§ **DIRECTIONS**:
Beginning at the line that contains "1200x630 pixels. How", write out each remaining line of the entries below exactly as it stands.

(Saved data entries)
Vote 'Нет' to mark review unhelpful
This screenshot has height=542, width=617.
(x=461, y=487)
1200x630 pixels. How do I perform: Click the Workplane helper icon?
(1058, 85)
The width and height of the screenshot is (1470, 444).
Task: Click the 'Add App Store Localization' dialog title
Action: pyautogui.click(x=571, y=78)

§ **RESPONSE AREA**:
1200x630 pixels. How do I perform: Click the Workplane helper icon?
(1058, 85)
The width and height of the screenshot is (1470, 444).
Task: Click the 'Add App Store Localization' dialog title
Action: pyautogui.click(x=571, y=78)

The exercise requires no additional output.